# Subwoofer aufhängen =D



## Luigi-007 (2. Januar 2007)

*Subwoofer aufhängen =D*

hey,
folgendes Problem: mein CEM hämmert wie sau (also der sub) und mir ist jetzt eingefallen, dass ich das System unter meinen Tisch hängen könnte (d.h. 4 seile an Tisch und Holzplatte und dann den sub drauf) Ich hätte dafür genug Platz untern Tisch und jtz wollte ich wissen ob es wirklich eine Besserung gibt, wenn der Sub gar keinen Kontakt mehr zu Boden hat?
Ich habe nämlich keine Lust mir Mühe zu geben und da was Richtiges zu bauen und dann funtzt es nich.
Ich will eben selbst auch Musik mit Bass hören ohne die Nachbarn zu ärgern  


MFG nogout


----------



## Ernie123 (2. Januar 2007)

*AW: Subwoofer aufhängen =D*

Probiers mal mit nem Stück Teppich, denn sonst wird dein Tisch hämmern.
Einfach Teppich unter den Subwoofer legen, also bei mir ist das ein deutlicher Unterschied. Alternativ Basseinstellungen runterregeln.

MfG Ernie


----------



## Luigi-007 (2. Januar 2007)

*AW: Subwoofer aufhängen =D*



			
				Ernie123 am 02.01.2007 15:28 schrieb:
			
		

> Probiers mal mit nem Stück Teppich, denn sonst wird dein Tisch hämmern.
> Einfach Teppich unter den Subwoofer legen, also bei mir ist das ein deutlicher Unterschied. Alternativ Basseinstellungen runterregeln.
> 
> MfG Ernie




hab ich beides schon gemacht. Im mom hab ich da nen Kissen Styropor und Teppichboden drunter   ..   Sicher, dass der Tisch dann bebt, wenn ich das Teil aufhänge?!

- **Aufgaben und Übungen**:
**A.** Übersetzen Sie den Satz „Probiers mal mit nem Stück Teppich, denn sonst wird dein Tisch hämmern.“ aus der Forumsdiskussion über das Aufhängen eines Subwoofers ins Englische.
**B.** Führen Sie die Forumsdiskussion über das Aufhängen eines Subwoofers im Anschluss an den letzten Beitrag fort.

- **Bereitgestelltes Material**:
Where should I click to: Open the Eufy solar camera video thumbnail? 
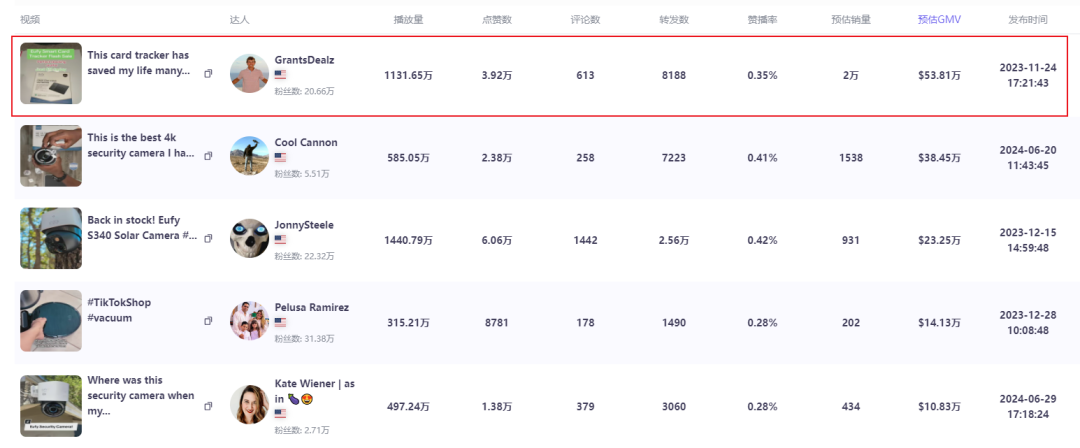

- **Lösungen zur Übung**:
**A.** Try it with a piece of carpet, because otherwise your table will start pounding.

**B.**
----------



## Decke (2. Januar 2007)

*AW: Subwoofer aufhängen =D*

Moin,
ich habe auch einenTeufel-Subwoofer. Der hämmert auch wie blöde.
Ich habe einfach bei der Windows Lautstärkeregelung den Regler für den  Subwoofer ziemlich weit nach unten gestellt und nun hab ich genug Bass und es stört niemanden.

MFG


----------



## Luigi-007 (2. Januar 2007)

*AW: Subwoofer aufhängen =D*



			
				Decke am 02.01.2007 15:56 schrieb:
			
		

> Moin,
> ich habe auch einenTeufel-Subwoofer. Der hämmert auch wie blöde.
> Ich habe einfach bei der Windows Lautstärkeregelung den Regler für den  Subwoofer ziemlich weit nach unten gestellt und nun hab ich genug Bass und es stört niemanden.
> 
> MFG



hab ich auch schon sofort gemacht, aber es ist ebend nen ganz anderes feeling mit ordentlich bass   

MFG nogout


----------



## Herbboy (2. Januar 2007)

*AW: Subwoofer aufhängen =D*



			
				Luigi-007 am 02.01.2007 20:36 schrieb:
			
		

> Decke am 02.01.2007 15:56 schrieb:
> 
> 
> 
> ...


 wenn du soviel bass drin hast, dass du es "fühlst", dann hilft GAR nix mehr, dann wird das teil halt brummen bzw der bass an wände+möbel weitergegeben...  das ist ja auch kein >400€-sub (oder?), der den bass schön sauber und klar rüberbringt, ohne unschön zu "wummern"...


----------



## Icefighter (2. Januar 2007)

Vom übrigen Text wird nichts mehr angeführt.